We chatted a little. It turns out the Australians also were on their way to the Czech Republic, but they hadn't gotten a transit visa through Slovakia. Oops. After a while conversation dwindled, and we waited some more.

We grew hungry. Neither of us had any food, and we had no idea when the train would come. Our stomachs growled. We fidgeted. The guards stared stoically at us. Time didn't pass.

Mrs. Australia sensed our discomfort. She was a kind woman, and she suggested that we share her meager meal. We gratefully accepted her offer.

There have been millions of debates about which country has the strongest, toughest citizens. Russian Cossacks are said to be fearsome. The Zulu held off the British using only cowhide shields.

None of them compare to the Australians.

Mrs. Australia handed each of us a piece of bread smeared with Vegemite. She cheerfully ate hers, and started prepping another. I ate mine.

My tongue died.

Friends, Vegemite is a salted yeast paste with other savory additives like onions and celery. Eating it is akin to rubbing your tongue vigorously with a beef bullion cube until it bleeds, then holding the whole mess in your mouth. Forever. Except worse.

My mother raised me well. I choked down my "treat", smiled and said "Thank you." But I had to avert my eyes as that sweet old lady made another, and ate it. My respect for her ratcheted up with each additional bite. If Australians can handle that, they can take over the world. I no longer worry about nuclear annihalation. I have nightmares about being forced to eat Vegemite.

My tongue began to revive. That's when the real torture began. Remember how I said salted yeast paste? I had nothing to drink. There was no bathroom in which I could rinse my mouth. The savory bloody yeasty taste lingered and grew. It transformed repeatedly, sometimes highlighting a metallic aftertone, other times bringing out the onion. And through it all, salt. Dry, dessicating salt. My mouth was parched like the Sahara. I felt like I'd eated the Gobi desert. My eyes began to sink into my head. My fingertips shrivelled. I hallucinated fountains and bathroom taps.

Still we sat, waiting. I could not longer speak -- my tongue wouldn't function properly. I covertly eyed Mrs. Australia looking for horns or other signs that she was the devil. Vegemite still coated my teeth.

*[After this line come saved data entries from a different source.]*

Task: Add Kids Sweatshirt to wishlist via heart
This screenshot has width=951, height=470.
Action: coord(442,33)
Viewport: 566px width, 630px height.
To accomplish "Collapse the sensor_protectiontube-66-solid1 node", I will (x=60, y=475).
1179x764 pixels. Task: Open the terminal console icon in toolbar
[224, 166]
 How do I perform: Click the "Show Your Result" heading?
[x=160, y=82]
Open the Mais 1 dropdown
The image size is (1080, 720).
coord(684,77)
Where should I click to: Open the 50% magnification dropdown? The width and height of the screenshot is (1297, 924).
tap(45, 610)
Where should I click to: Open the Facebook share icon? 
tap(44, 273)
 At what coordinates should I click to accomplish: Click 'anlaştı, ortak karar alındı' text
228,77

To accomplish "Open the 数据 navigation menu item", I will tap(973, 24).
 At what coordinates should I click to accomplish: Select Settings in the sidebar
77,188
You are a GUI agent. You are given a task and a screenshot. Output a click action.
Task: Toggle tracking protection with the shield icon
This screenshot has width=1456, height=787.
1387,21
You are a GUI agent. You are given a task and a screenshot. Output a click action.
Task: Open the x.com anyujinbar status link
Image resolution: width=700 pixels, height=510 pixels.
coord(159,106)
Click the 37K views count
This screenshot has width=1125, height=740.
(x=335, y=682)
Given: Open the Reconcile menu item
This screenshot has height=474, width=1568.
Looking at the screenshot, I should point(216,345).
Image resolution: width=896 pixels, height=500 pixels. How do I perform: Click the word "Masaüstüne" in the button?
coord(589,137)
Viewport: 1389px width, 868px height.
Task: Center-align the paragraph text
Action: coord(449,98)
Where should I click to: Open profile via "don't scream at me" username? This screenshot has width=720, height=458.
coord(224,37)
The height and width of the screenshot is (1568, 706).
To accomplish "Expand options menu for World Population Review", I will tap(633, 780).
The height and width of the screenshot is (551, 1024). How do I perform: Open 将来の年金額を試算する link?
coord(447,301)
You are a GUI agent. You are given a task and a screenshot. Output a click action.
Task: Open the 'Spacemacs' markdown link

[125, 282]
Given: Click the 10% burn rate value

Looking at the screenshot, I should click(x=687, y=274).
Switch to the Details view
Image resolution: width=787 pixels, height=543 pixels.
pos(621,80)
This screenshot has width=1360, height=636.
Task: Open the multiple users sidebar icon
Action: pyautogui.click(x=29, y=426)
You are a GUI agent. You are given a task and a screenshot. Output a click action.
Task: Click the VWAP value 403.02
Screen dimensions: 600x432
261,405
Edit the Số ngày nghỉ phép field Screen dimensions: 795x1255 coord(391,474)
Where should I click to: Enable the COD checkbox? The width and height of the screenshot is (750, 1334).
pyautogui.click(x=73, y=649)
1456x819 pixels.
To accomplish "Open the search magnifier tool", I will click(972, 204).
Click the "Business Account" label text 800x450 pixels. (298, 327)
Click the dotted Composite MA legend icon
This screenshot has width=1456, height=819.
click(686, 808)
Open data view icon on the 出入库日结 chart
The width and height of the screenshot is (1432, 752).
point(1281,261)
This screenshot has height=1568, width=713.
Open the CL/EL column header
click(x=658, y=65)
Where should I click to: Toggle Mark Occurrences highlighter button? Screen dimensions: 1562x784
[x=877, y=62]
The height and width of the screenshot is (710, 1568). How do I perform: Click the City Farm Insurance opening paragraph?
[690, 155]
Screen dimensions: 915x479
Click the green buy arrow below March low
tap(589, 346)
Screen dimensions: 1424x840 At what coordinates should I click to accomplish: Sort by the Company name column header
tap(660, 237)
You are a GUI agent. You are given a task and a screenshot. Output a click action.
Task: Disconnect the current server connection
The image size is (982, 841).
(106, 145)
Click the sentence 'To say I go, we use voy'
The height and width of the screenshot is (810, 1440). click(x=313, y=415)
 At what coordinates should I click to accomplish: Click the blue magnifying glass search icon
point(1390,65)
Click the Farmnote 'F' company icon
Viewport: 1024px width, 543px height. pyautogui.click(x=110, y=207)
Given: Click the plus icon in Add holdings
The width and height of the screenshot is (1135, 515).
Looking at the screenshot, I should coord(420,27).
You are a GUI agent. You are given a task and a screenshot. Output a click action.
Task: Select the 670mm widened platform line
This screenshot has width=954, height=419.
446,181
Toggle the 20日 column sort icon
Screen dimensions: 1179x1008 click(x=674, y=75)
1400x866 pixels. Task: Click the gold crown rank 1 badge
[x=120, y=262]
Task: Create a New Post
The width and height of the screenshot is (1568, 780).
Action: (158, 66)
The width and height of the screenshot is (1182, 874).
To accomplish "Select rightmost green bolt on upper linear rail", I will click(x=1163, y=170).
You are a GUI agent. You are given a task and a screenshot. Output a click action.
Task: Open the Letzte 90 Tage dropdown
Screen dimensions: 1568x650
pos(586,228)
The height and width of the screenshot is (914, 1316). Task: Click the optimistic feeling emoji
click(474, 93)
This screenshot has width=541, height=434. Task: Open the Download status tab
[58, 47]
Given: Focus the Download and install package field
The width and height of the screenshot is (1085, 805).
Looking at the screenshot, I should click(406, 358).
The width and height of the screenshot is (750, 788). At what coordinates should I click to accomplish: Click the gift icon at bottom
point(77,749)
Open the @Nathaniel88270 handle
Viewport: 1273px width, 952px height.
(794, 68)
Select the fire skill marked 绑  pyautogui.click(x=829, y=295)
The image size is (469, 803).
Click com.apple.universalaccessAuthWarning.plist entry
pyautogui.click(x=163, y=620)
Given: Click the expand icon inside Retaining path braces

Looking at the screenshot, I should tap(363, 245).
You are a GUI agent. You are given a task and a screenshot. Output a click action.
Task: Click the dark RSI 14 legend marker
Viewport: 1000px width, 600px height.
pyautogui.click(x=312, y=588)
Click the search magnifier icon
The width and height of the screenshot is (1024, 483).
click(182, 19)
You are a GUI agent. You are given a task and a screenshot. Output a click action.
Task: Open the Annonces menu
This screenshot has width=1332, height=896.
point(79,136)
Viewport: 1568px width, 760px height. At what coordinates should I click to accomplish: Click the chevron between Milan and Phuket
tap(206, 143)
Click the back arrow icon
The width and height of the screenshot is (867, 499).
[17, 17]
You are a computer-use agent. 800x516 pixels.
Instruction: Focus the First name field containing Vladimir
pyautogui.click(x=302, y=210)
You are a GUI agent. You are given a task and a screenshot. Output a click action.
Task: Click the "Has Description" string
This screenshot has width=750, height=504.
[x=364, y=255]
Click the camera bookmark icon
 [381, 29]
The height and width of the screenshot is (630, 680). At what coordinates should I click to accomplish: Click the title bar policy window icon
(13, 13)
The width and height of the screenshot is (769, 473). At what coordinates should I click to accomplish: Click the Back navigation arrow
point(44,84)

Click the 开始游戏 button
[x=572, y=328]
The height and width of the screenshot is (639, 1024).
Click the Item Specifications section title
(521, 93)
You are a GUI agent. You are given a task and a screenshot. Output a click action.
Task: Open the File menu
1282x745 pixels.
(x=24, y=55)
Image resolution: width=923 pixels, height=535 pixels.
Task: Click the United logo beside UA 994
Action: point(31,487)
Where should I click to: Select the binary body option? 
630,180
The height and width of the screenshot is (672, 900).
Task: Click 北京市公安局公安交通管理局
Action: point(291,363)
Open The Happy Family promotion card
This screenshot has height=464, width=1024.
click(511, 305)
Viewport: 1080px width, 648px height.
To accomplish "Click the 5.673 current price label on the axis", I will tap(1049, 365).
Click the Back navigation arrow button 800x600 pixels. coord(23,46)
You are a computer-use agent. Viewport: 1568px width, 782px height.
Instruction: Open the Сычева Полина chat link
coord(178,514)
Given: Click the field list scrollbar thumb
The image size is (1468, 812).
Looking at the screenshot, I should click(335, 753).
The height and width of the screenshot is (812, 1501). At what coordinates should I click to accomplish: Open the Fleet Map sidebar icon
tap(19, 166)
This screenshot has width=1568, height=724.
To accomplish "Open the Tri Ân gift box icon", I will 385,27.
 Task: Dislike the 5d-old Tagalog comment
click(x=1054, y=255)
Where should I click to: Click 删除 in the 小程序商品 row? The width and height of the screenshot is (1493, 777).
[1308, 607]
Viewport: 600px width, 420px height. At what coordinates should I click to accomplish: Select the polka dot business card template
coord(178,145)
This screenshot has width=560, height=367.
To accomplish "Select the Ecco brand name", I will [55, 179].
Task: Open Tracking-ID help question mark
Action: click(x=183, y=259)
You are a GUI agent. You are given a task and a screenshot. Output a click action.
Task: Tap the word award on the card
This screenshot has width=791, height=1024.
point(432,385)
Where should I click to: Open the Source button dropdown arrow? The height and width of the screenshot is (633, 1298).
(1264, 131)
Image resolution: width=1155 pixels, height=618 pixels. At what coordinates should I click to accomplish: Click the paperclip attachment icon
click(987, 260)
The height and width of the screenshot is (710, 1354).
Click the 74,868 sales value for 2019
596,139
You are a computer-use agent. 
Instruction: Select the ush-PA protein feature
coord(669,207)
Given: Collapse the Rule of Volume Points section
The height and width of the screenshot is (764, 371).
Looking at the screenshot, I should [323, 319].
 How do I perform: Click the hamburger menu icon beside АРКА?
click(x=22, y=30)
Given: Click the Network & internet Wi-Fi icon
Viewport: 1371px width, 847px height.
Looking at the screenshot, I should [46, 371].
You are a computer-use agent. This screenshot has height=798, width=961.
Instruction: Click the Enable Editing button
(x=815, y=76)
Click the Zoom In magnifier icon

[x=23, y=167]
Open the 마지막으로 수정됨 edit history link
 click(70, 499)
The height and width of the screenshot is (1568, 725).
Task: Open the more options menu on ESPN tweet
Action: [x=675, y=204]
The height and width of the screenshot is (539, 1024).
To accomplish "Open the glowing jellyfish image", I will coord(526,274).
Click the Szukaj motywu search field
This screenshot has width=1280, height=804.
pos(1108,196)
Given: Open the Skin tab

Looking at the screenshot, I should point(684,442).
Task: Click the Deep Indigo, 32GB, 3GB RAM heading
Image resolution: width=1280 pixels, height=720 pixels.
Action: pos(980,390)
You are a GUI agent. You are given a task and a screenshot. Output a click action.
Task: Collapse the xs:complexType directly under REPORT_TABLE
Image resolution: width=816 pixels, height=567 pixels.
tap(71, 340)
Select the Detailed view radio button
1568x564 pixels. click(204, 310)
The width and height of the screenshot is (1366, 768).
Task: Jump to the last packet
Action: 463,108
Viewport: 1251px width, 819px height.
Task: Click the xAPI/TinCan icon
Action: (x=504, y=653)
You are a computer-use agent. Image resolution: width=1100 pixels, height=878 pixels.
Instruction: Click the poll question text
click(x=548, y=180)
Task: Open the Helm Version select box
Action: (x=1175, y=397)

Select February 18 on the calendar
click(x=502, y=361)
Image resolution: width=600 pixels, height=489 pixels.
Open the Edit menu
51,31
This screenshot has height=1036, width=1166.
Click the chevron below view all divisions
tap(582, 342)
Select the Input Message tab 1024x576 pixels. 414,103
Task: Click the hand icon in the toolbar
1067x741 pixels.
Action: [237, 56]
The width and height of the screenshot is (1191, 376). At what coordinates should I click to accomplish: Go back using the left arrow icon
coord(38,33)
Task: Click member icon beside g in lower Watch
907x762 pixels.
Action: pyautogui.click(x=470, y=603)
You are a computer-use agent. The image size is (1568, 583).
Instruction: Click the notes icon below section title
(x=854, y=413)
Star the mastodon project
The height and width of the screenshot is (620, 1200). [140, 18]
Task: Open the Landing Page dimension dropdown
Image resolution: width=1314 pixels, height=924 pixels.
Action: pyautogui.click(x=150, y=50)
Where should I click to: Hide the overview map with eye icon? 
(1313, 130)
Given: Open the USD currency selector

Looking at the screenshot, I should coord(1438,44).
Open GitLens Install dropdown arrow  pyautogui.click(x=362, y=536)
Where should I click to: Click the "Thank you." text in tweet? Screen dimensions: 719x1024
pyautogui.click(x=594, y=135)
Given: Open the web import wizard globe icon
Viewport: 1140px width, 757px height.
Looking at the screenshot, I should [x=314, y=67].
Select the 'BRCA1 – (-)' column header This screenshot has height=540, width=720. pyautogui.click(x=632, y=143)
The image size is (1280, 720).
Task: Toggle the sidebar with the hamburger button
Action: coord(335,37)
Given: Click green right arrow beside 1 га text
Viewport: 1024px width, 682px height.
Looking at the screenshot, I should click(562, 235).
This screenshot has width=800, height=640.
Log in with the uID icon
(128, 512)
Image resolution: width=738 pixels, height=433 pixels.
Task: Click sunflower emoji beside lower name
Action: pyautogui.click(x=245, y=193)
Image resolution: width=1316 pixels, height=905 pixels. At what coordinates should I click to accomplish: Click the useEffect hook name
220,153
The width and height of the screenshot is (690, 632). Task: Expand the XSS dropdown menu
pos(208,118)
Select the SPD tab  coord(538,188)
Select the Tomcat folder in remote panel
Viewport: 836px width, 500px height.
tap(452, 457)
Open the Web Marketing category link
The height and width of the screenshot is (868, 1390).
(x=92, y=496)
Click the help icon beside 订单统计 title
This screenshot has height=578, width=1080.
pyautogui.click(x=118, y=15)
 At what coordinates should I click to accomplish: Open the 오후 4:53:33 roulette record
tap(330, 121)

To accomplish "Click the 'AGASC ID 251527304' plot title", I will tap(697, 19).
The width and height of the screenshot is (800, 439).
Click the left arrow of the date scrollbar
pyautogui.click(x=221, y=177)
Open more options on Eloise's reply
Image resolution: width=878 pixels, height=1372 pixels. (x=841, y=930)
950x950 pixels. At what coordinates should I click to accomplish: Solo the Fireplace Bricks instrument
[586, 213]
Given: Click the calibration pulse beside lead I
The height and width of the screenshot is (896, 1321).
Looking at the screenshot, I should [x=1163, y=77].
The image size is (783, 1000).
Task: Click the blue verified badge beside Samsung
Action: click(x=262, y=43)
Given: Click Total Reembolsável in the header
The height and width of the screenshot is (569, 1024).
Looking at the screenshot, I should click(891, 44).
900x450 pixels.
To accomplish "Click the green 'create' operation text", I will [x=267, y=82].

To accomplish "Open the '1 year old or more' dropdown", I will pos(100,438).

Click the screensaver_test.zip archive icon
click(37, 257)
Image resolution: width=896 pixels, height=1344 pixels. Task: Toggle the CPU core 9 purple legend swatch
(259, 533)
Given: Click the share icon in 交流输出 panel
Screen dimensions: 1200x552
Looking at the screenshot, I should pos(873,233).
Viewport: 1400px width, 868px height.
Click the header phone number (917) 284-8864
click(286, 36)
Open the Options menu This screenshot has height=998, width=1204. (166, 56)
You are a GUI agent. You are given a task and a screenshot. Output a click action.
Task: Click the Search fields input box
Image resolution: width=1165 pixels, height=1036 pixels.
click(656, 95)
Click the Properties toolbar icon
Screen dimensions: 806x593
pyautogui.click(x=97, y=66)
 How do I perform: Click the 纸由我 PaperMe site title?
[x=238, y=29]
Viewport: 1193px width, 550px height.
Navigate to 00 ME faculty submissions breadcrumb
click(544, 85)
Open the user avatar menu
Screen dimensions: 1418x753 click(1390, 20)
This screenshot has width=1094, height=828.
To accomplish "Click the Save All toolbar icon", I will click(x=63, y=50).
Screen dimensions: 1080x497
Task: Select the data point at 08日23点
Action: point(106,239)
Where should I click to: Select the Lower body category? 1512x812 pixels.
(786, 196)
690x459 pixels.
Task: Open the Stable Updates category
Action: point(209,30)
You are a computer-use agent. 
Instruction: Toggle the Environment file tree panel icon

Finally the train came. It was a local, stopping at every town. Somehow Maria was able to find us each a soda. I have no idea what I paid. However much, it was worth it. 

I have been in some scary situations. I've done some stupid things. I've given birth twice. Nothing compares to four hours of sitting in a foreign police station with no water and the taste of Vegemite on my tongue.

Oh, and when I got back to the States? I went to the bank and made an ass of myself trying to pull the door open. Apparently I'd finally gotten used to Hungarian doors. Yep. It's the little things that are hard when you travel.